▶ [Passage for review]:

We have also had success in the courts. Thanks to the leadership of Jerry Berman and the Center for the Democracy and Technology, the public interest community joined with the technology industry in 1997 to overturn the Communications Decency Act, which prohibited indecent speech over the Internet (now that’s a law which would have regulated the Internet). That case resulted in a landmark Supreme Court decision, Reno v. ACLU, which set the standard for free speech on the Net. In 2003, Media Access Project and Consumers Union provided the leadership in a critical case in the US Court of Appeals for the 3rd Circuit that reversed the FCC’s deregulation of local broadcast media. That case set the standard for the kind of empirical backing the Commission must provide before deregulating. In 2005, Public Knowledge led seven other public interest groups in a successful federal court challenge to the FCC’s “broadcast flag” rules, which would have required digital device manufacturers to build devices to obey a copy protection signal that would have prevented TV viewers from sending all or part of over-the-air digital broadcasts over the Internet. The court found that the FCC did not have power under the Communications Act to regulate devices without express authority from Congress.
But these court decisions were reactive – they sought to reverse the adoption and implementation of bad laws and policies. And that is what characterized the handful of public interest victories at the FCC in the 80’s, 90’s and the oughts: they either stopped bad things from happening or made bad decisions a little less bad. While public interest groups filed many petitions for declaratory ruling and petitions for rulemaking in an effort to create pro-consumer policies, almost all of them sat in the Commission’s bowels for years. That the Comcast complaint was filed, put out for comment and decided within the space of 10 months is nothing short of a miracle in the annals of public interest communications advocacy.
So hopefully you’ll pardon me if I savor this victory a bit. It’s been a long 20 years, and nobody knows whether this is the start of a trend or an aberration. What I can promise is that public interest advocates are not about to rest on their laurels. Playing offense is a lot more fun than playing defense, and industry and policymakers should expect more of the former in the near future.

▶ [Problem statement]:
Decide whether each statement agrees with the passage on public interest court victories above, answering yes or no and quoting the words that decide it. (a) The Communications Decency Act was overturned in 1997. (b) In the 2005 broadcast flag case, the court found that the FCC had the power to regulate devices on its own. (c) The Comcast complaint was decided within 10 months.

(Stored records)
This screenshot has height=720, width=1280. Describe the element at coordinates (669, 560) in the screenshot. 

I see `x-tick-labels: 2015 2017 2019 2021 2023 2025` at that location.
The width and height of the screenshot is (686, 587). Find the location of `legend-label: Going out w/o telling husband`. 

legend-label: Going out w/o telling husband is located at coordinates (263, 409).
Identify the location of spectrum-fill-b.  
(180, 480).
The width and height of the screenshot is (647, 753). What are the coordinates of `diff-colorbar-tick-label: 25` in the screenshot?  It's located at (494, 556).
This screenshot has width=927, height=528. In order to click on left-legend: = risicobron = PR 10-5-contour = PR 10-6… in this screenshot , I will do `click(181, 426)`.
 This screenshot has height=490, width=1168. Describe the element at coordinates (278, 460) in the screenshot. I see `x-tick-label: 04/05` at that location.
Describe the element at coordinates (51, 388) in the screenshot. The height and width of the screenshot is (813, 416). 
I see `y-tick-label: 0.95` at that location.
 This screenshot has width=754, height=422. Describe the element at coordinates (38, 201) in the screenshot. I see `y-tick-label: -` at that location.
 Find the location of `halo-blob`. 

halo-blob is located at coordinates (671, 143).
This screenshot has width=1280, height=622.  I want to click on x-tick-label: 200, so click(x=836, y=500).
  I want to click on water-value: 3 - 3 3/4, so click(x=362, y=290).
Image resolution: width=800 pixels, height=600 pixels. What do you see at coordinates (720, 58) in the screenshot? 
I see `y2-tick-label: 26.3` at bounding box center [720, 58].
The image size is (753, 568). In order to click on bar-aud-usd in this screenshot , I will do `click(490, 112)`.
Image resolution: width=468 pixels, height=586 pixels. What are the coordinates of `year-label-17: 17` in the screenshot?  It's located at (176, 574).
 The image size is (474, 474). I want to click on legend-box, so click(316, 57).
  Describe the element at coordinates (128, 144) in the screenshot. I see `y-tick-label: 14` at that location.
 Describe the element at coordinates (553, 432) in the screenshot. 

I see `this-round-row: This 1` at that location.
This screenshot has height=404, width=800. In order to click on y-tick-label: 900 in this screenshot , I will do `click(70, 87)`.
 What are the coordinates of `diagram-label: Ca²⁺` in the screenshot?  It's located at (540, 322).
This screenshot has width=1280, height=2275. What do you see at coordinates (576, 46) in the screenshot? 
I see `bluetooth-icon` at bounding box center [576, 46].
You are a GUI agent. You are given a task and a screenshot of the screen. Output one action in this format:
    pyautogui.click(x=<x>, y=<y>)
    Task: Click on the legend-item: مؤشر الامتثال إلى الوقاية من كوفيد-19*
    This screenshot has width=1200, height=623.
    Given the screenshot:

▶ [Task answer]:
(a) Yes: "joined with the technology industry in 1997 to overturn the Communications Decency Act"
(b) No: "The court found that the FCC did not have power under the Communications Act to regulate devices without express authority from Congress."
(c) Yes: "That the Comcast complaint was filed, put out for comment and decided within the space of 10 months"